A slow inhibitory potential (sIP) elicited upon synaptic activation in spiny, pyramidal-like cells with properties indicative of projection neurons was investigated in slices of the rat and guinea-pig lateral amygdala in vitro. The sIP succeeded the triphasic sequence of excitatory and fast/slow inhibitory postsynaptic potentials mediated via glutamate and GABA(A/B) receptors, respectively, was readily evoked upon repetitive stimulation of the external capsule and appeared to terminate epileptiform burst discharges during pharmacologically reduced GABAergic influence. The sIP reversed close to the Cl- equilibrium potential, but was not affected by altered transmembrane Cl- gradients and not abolished by antagonists to ligand-gated Cl- channels. Intracellular injection of QX 314 and resulting blockade of sodium spikes had no effect, whereas the Ca2+ chelator BAPTA blocked the sIP concomitantly with slow hyperpolarizing afterpotentials following intrinsically generated spike firing, thereby indicating the contribution of Ca2+-dependent mechanisms secondary to synaptic activation. During action of BAPTA and QX 314, an N-methyl-D-aspartate (NMDA) receptor-mediated potential was unmasked, which contributed to the sIP. The Ca2+-dependent mechanisms of the sIP involved a membrane K+ conductance, as was indicated by the dependence on the K+ gradient and the shift of the reversal potential towards the K+ equilibrium potential during blocked NMDA receptors. During the presence of GABA receptor antagonists, reduction of the Ca2+-activated K+ conductance through injection of BAPTA or application of dopamine induced a gradual shift of interictal-like single bursts of spikes towards the generation of re-occurring ictal-like activity. It is concluded that pyramidal-like projection cells in the AL can generate a sIP upon synaptic activation, which reflects the combined activation of an NMDA receptor-mediated cation current and a K+ current that is secondary to the rise in intracellular Ca2+ concentration resulting from the preceding depolarizing response. The sIP may play an important role in controlling excitatory activity in the amygdala, particularly in preventing the transformation of interictal-like activity towards recurrent epileptic discharges during periods of decreased GABAergic influence.
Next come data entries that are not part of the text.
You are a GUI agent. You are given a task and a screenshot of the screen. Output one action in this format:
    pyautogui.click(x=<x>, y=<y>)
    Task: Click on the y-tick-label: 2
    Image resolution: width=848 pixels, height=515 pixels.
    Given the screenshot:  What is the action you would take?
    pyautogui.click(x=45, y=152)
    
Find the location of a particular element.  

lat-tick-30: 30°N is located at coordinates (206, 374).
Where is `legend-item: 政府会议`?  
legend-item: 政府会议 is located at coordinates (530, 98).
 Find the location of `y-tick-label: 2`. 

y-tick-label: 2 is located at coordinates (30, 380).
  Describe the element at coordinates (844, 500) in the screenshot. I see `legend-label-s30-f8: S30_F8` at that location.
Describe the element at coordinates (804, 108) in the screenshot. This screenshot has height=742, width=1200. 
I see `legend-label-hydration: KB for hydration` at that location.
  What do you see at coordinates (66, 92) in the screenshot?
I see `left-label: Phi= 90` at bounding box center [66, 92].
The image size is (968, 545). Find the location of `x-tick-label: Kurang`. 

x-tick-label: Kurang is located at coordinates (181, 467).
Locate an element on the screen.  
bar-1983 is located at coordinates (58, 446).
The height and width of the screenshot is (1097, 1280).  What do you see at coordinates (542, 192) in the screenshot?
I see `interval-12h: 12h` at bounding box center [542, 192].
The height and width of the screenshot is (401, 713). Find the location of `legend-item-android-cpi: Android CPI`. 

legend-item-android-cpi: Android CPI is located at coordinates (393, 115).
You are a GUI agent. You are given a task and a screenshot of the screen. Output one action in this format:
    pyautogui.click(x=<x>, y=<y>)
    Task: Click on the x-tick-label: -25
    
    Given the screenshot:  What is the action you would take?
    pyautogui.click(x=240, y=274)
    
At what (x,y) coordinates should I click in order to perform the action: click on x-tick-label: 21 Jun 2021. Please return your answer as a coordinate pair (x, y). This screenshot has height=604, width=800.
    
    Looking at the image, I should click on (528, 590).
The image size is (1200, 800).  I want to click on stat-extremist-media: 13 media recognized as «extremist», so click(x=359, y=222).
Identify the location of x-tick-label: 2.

在体外培养的大鼠和豚鼠外侧杏仁核切片中,研究了在具有投射神经元特征的棘状、锥体形细胞突触激活时引发的慢抑制电位(sIP)。sIP在分别由谷氨酸和GABA(A/B)受体介导的兴奋性和快/慢抑制性突触后电位的三相序列之后出现,在重复刺激外囊时很容易诱发,并且在药理学上降低GABA能影响期间似乎终止癫痫样爆发放电。sIP在接近Cl-平衡电位时反转,但不受跨膜Cl-梯度改变的影响,也不被配体门控Cl-通道拮抗剂所消除。细胞内注射QX 314并由此阻断钠峰电位没有影响,而Ca2+螯合剂BAPTA在内在产生的峰电位发放后的慢超极化后电位同时阻断了sIP,从而表明突触激活后Ca2+依赖性机制的作用。在BAPTA和QX 314作用期间,一种N-甲基-D-天冬氨酸(NMDA)受体介导的电位被揭示出来,它对sIP有贡献。sIP的Ca2+依赖性机制涉及膜K+电导,这由对K+梯度的依赖性以及在阻断NMDA受体期间反转电位向K+平衡电位的偏移所表明。在存在GABA受体拮抗剂的情况下,通过注射BAPTA或应用多巴胺降低Ca2+激活的K+电导会导致间歇性样单个峰电位爆发逐渐向复发性癫痫样活动的产生转变。结论是,杏仁核中的锥体形投射细胞在突触激活时可产生sIP,这反映了NMDA受体介导的阳离子电流和由于先前去极化反应导致细胞内Ca2+浓度升高继发的K+电流的联合激活。sIP可能在控制杏仁核中的兴奋性活动中起重要作用,特别是在GABA能影响降低期间防止间歇性样活动向复发性癫痫放电的转变。